Выбрать главу

Брильянт (Г. Я. Сокольников) был сыном аптекаря на Трубной площади, работал он в Сокольническом районе, дружил с Бухариным, но никак на него не походил: бледный, аккуратный, он говорил всегда спокойно, чрезвычайно редко улыбался; мне казался чересчур замкнутым, даже суховатым. Когда летом 1908 года меня вели по коридору Бутырской тюрьмы, я вдруг увидел Брильянта. Мы поздоровались глазами — конспирация не позволяла большего. Его отправили в Сибирь на поселение, оттуда он убежал, и мы встретились в Париже. Он усердно занимался партийной работой, и я очень удивился, услыхав, что в свободное время он переводит полюбившийся ему роман Шарль-Луи Филиппа «Бюбю с Монпарнаса». Я понял, что не такой уж он сухой, как мне казалось. А в последний раз я его видел в Лондоне, где он был послом; говорили мы о политике консерваторов, об угрозе фашизма и ни словом не вспомнили прошлого.

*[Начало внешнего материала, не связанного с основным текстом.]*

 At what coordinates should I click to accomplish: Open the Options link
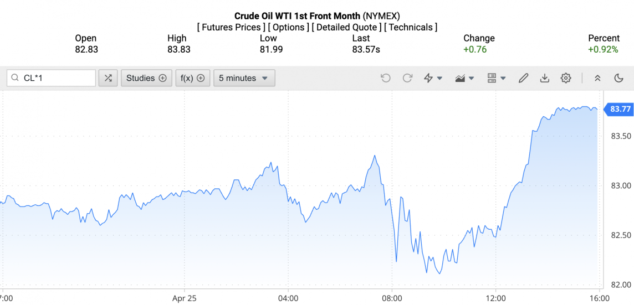click(x=289, y=28)
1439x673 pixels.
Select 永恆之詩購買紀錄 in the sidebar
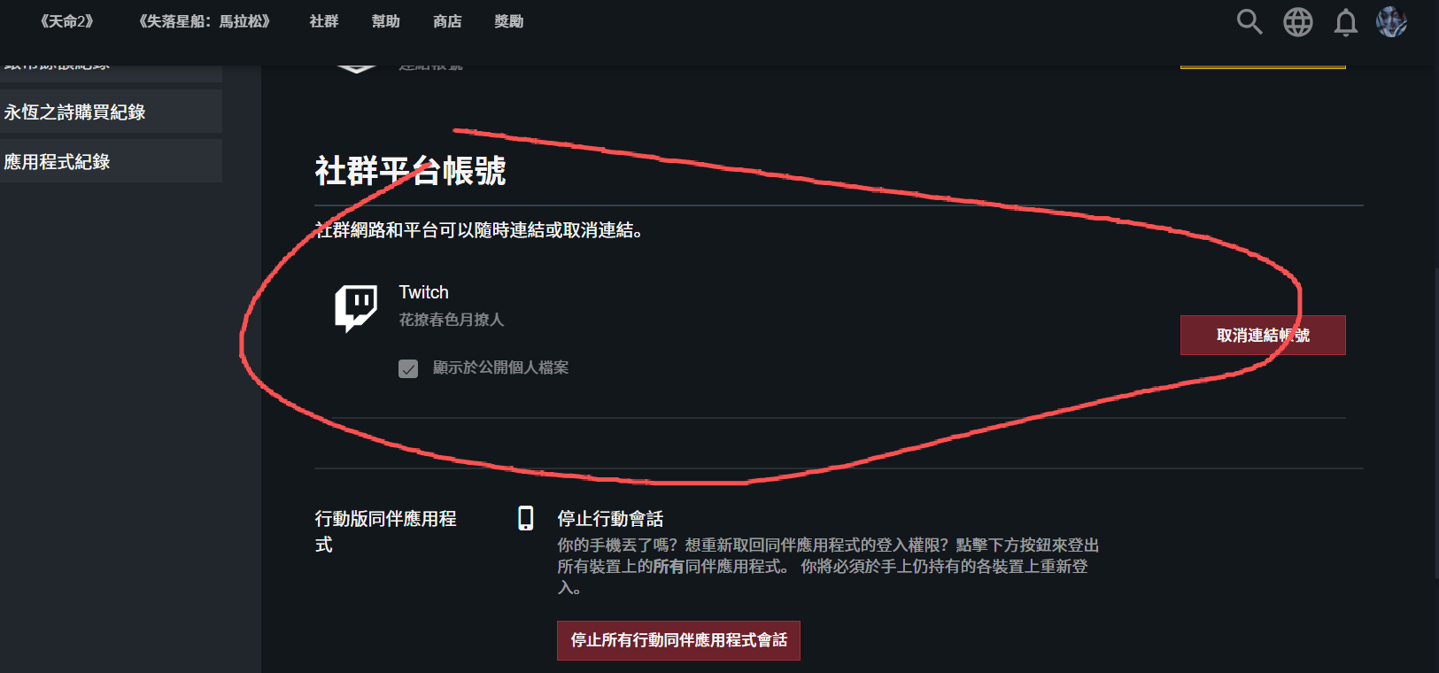pyautogui.click(x=111, y=112)
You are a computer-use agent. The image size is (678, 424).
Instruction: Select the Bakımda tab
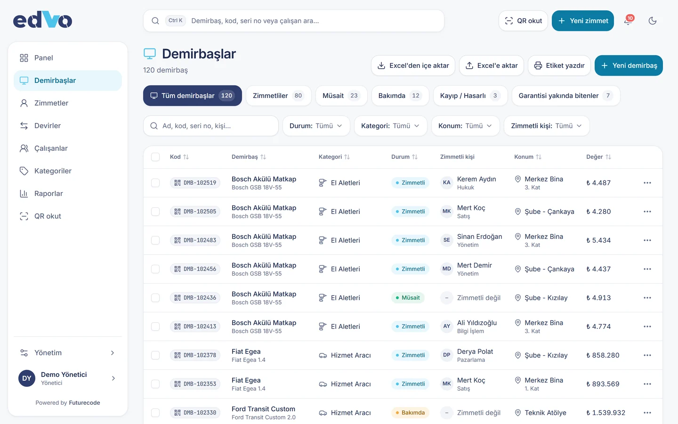coord(400,96)
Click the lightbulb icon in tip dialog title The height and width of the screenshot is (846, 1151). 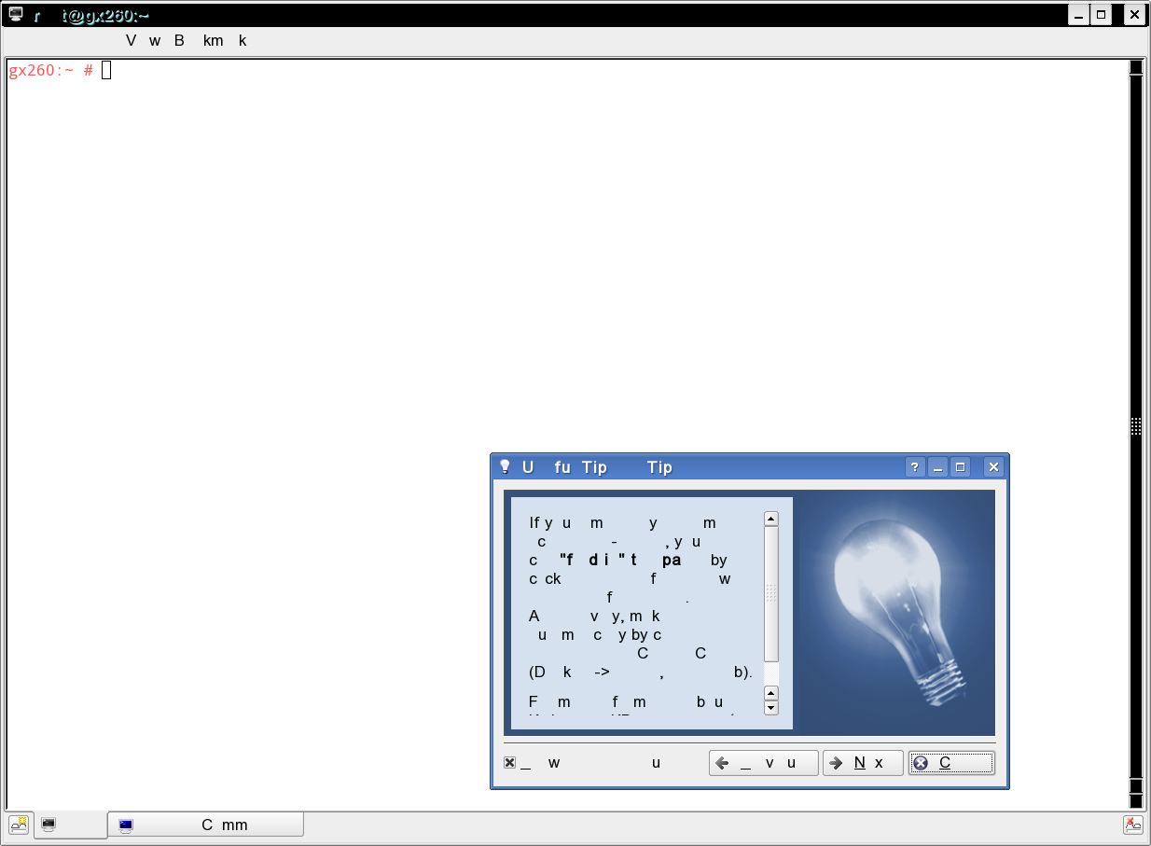[x=505, y=467]
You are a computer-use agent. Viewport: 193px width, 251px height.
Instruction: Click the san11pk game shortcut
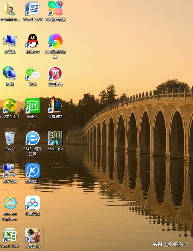click(x=55, y=138)
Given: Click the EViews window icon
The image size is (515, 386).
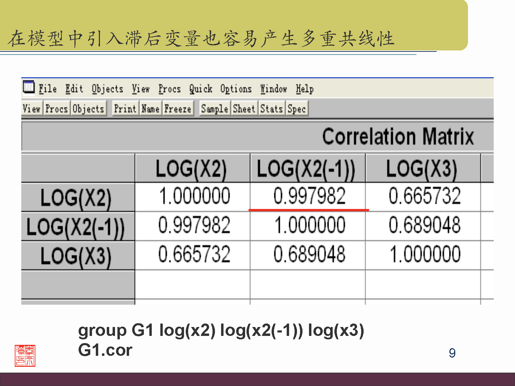Looking at the screenshot, I should point(28,87).
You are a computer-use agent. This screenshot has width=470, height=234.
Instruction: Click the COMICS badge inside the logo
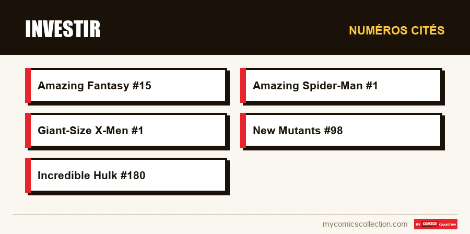coord(430,224)
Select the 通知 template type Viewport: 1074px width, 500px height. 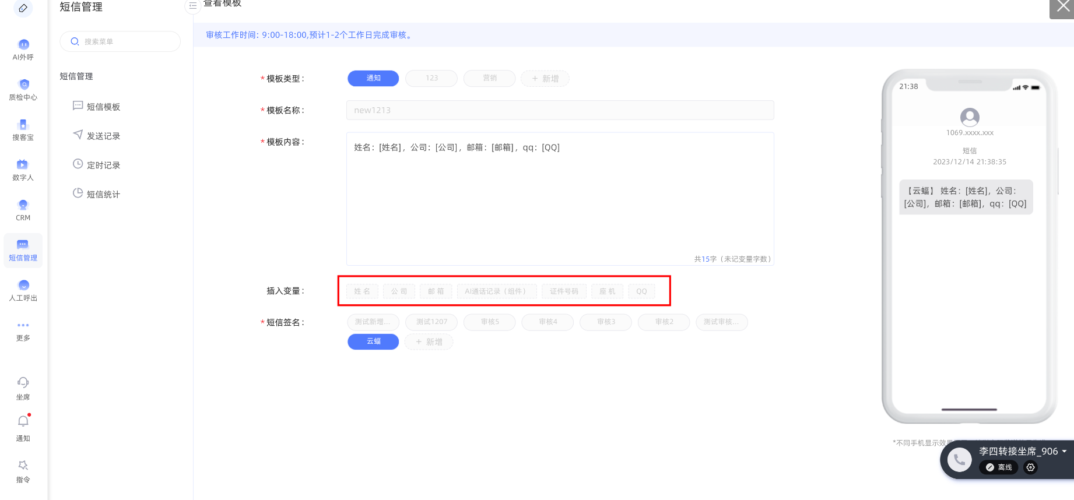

Сеня Членов походил на добродушного котенка: лицо широкое, часто жмурился, флегматичный, с легкой усмешкой.

Он нам объяснял роль иностранного капитала, англо-германский антагонизм, алчность и отсталость русской буржуазии, но после серьезных рефератов охотно беседовал о декадентах, о Художественном театре, о сатирических романах Анатоля Франса. Много лет спустя я с ним снова встретился в Париже — он был юрисконсультом советского посольства. Удивительно, до чего он мало изменился; очевидно, в восемнадцать лет он был уже вполне отструганным, отшлифованным.

В Париже мы с ним подружились. Он был человеком сложным, сибаритом и в то же время революционером. Видя недостатки, он оставался верным тому делу, с которым связал свою жизнь. Вероятно, среди просвещенных римлян III века, уверовавших в христианство, были люди, похожие на Семена Борисовича Членова (мы звали его Эсбе), — они видели, как несовершенны статуи Доброго Пастыря по сравнению с Аполлоном, но вместе с другими христианами шли на пытки, на казнь. Помню, я ехал из Москвы в Париж; на пограничной станции Негорелое стоял встречный поезд; в вагоне-ресторане лениво улыбался Эсбе — его вызывали в Москву. Больше мне не удалось с ним встретиться — это было в конце 1935 года…

Мой сверстник и товарищ по гимназической организации Валя Неймарк был для меня образцом скромности и верности. Его арестовали в ту же ночь, что меня; выпустили; потом арестовали по другому делу и сослали в Сибирь. Он убежал за границу. Я поехал к нему в маленький французский городок Морто, на границе Швейцарии. Валя работал на часовой фабрике. Во мне сказывался душевный разлад — то я мечтал вернуться в Россию и отдаться нелегальной работе, то бродил по Парижу, очарованный городом, и повторял про себя стихи о Прекрасной Даме. А Валя был прежним, участвовал в местной социалистической организации, следил за партийной литературой; ночью он с тихим жаром доказывал мне, что через год-два в России начнется революция. Его дальнейшая жизнь была очень трудной, но до конца он сохранил страстность и чистоту подростка.

7

Львов был мелким почтовым служащим, жил на казенной квартире на Мясницкой; он думал, что его дочки спокойно выйдут замуж, а дочки предпочли подполье. Надя Львова была на полгода моложе меня, когда ее арестовали, ей еще не было семнадцати лет, и согласно закону ее вскоре выпустили до судебного разбирательства на поруки отца. Она ответила жандармскому полковнику: «Если вы меня выпустите, я буду продолжать мое дело». Надя любила стихи, пробовала читать мне Блока, Бальмонта, Брюсова. А я боялся всего, что может раздвоить человека: меня тянуло к искусству, и я его ненавидел. Я издевался над увлечением Нади, говорил, что стихи — вздор, «нужно взять себя в руки». Несмотря на любовь к поэзии, она прекрасно выполняла все поручения подпольной организации. Это была милая девушка, скромная, с наивными глазами и с гладко зачесанными назад русыми волосами. Старшая сестра, Маруся, относилась к ней с уважением. Училась Надя в Елизаветинской гимназии, в шестнадцать лет перешла в восьмой класс и кончила гимназию с золотой медалью. Я часто думал: вот у кого сильный характер!..

Мы расстались в конце 1908 года (я видел ее перед моим отъездом за границу). Я начал писать стихи в 1909 году, а Надя год спустя. Не знаю, при каких обстоятельствах она познакомилась с В. Я. Брюсовым. В 1911 году Валерий Яковлевич посвятил стихотворение Н. Львовой; он писал:

Мой факел старый, просмоленный, Окрепший с ветрами в борьбе, Когда-то молнией зажженный, Любовно подаю тебе.